Written instruction A
Check each statement against the training script and answer yes or no, quoting the exact words of the script that decide it. (i) The script uploads results before it runs training. (ii) The script exits on any error. (iii) The pod terminates itself only when RUNPOD_POD_ID is set.

Upload folder using huggingface_hub

81b3473 verified about 1 month ago

5.41 kB

	#!/bin/bash
	# =============================================================================
	# Headless GRPO Training Entrypoint Script
	# =============================================================================
	# This script orchestrates the training lifecycle:
	# 1. Validate environment (secrets, GPU)
	# 2. Authenticate with HuggingFace and W&B
	# 3. Run training
	# 4. Upload results
	# 5. Self-terminate pod (if RUNPOD_POD_ID is set)
	#
	# Exit on any error
	set -e

	echo "=============================================================="
	echo "Marxist-GRPO Headless Training"
	echo "=============================================================="
	echo "Start time: $(date -Iseconds)"
	echo ""

Written instruction B
From the entries below, extract word for word the stretch from the line containing "This screenshot has width=925, height=637." through the line containing "click(500, 65)". Leave out the pictures.

Excerpted data

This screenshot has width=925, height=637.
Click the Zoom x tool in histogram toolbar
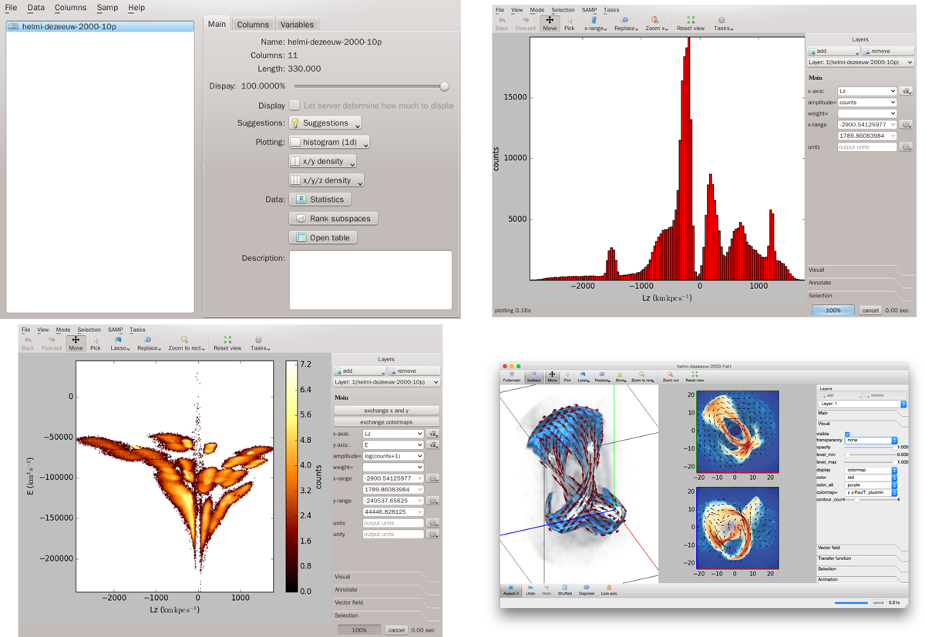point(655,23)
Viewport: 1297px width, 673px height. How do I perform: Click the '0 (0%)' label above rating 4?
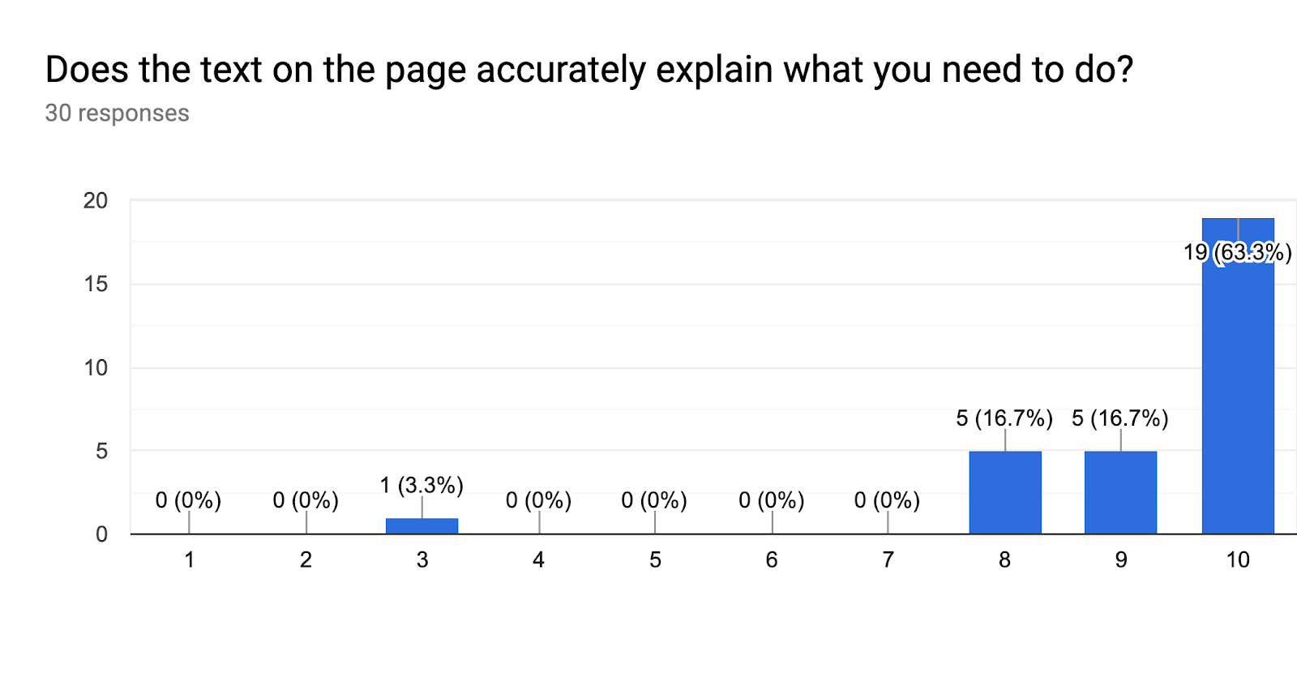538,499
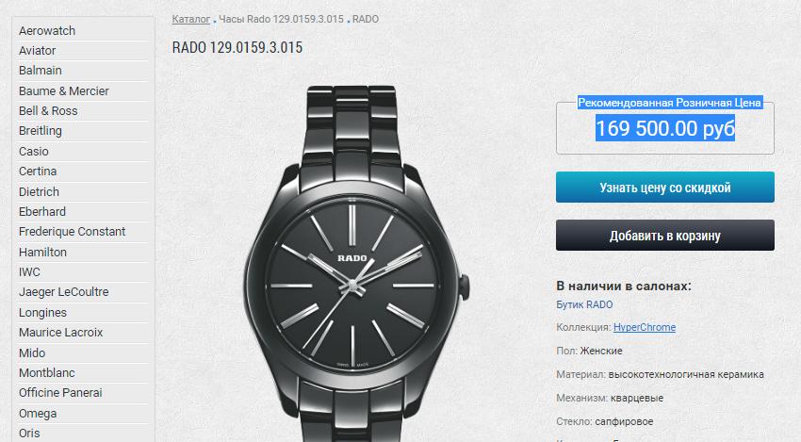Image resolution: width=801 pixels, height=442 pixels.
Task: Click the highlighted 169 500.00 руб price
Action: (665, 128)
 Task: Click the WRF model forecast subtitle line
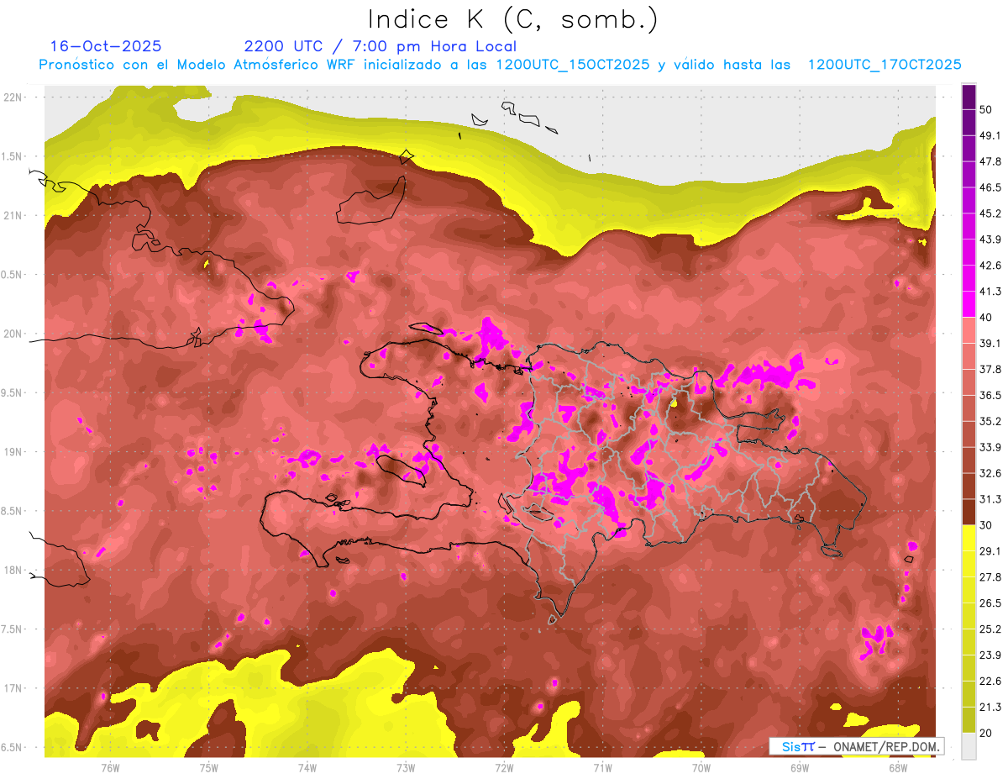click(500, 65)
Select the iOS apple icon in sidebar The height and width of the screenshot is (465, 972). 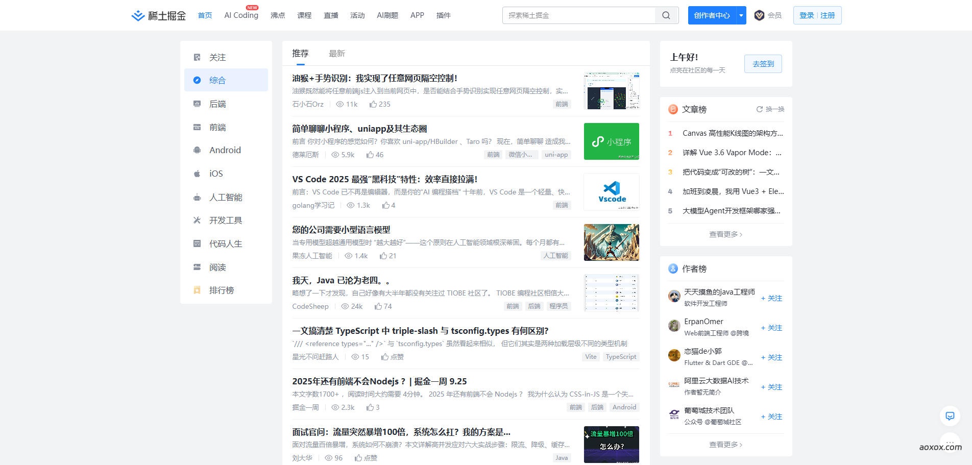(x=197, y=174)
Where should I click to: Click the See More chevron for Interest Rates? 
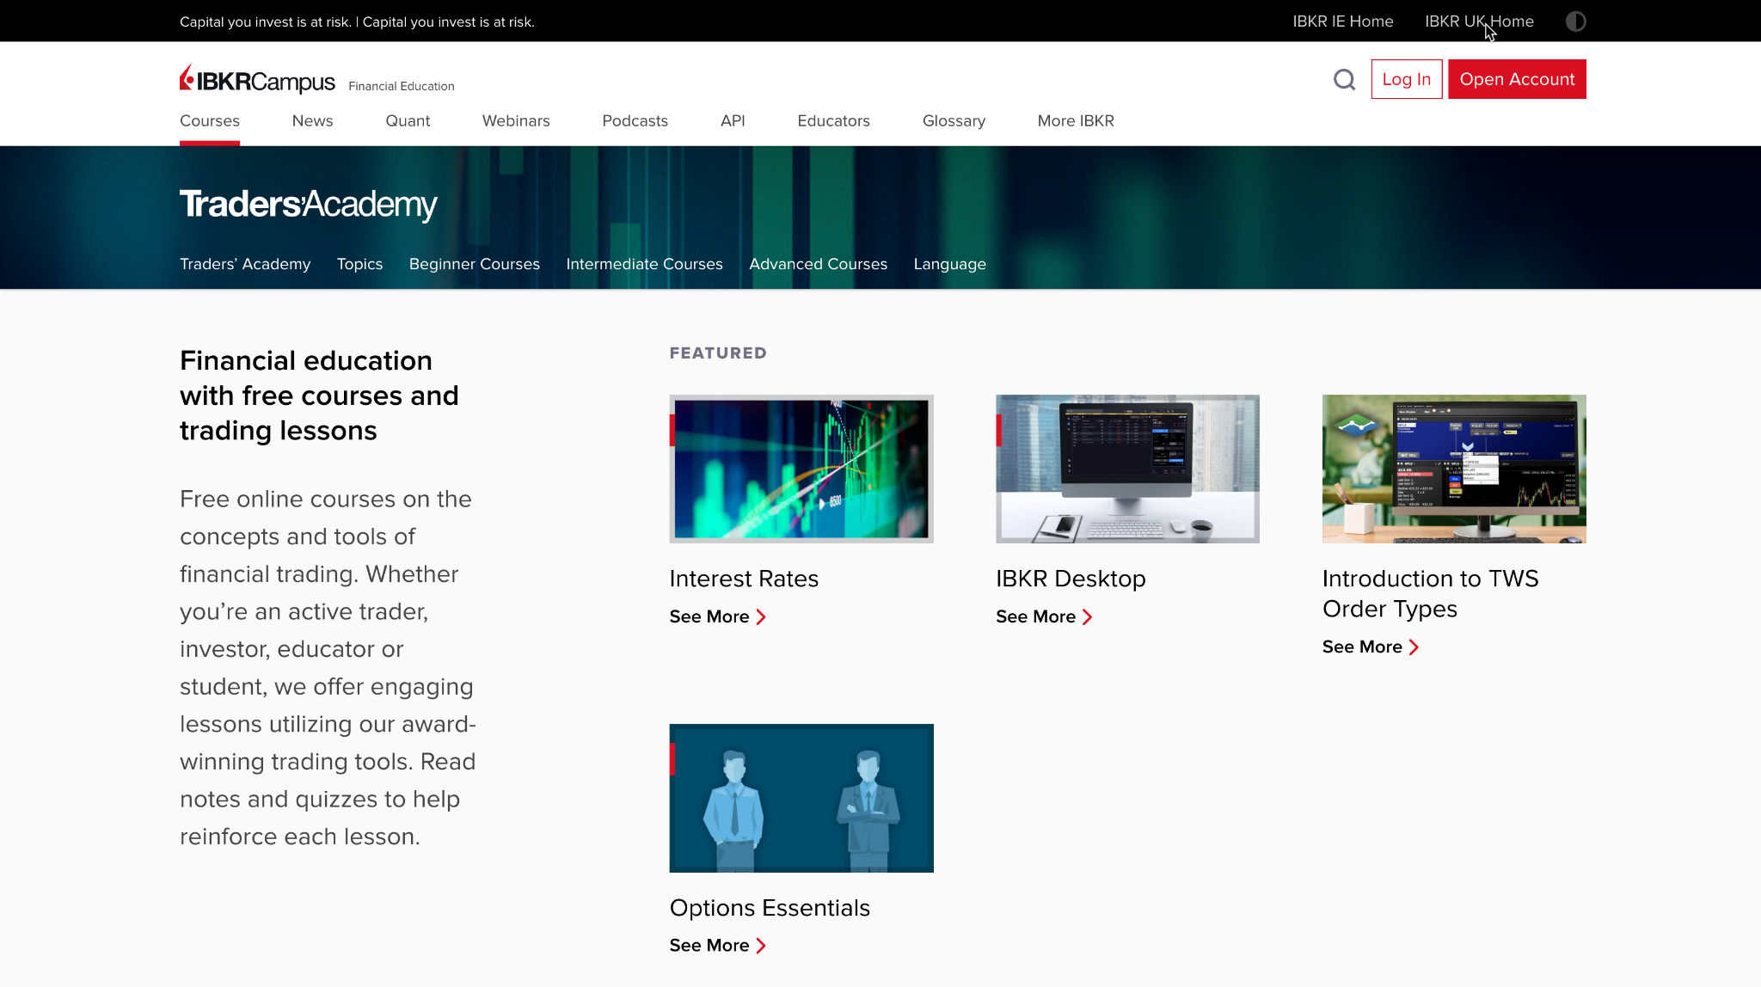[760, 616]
---
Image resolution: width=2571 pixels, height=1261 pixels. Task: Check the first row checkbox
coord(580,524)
--
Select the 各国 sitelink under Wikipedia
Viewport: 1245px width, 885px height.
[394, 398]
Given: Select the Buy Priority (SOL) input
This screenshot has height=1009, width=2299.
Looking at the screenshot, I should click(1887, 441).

Finished answer A
(i) No: "3. Run training" comes before "4. Upload results".
(ii) Yes: "# Exit on any error" followed by "set -e".
(iii) Yes: "5. Self-terminate pod (if RUNPOD_POD_ID is set)".

Finished answer B
This screenshot has width=925, height=637.
Click the Zoom x tool in histogram toolbar
point(655,23)
Viewport: 1297px width, 673px height. How do I perform: Click the '0 (0%)' label above rating 4?
538,499
Image resolution: width=801 pixels, height=442 pixels.
Task: Click the highlighted 169 500.00 руб price
Action: (665, 128)
 Task: Click the WRF model forecast subtitle line
click(500, 65)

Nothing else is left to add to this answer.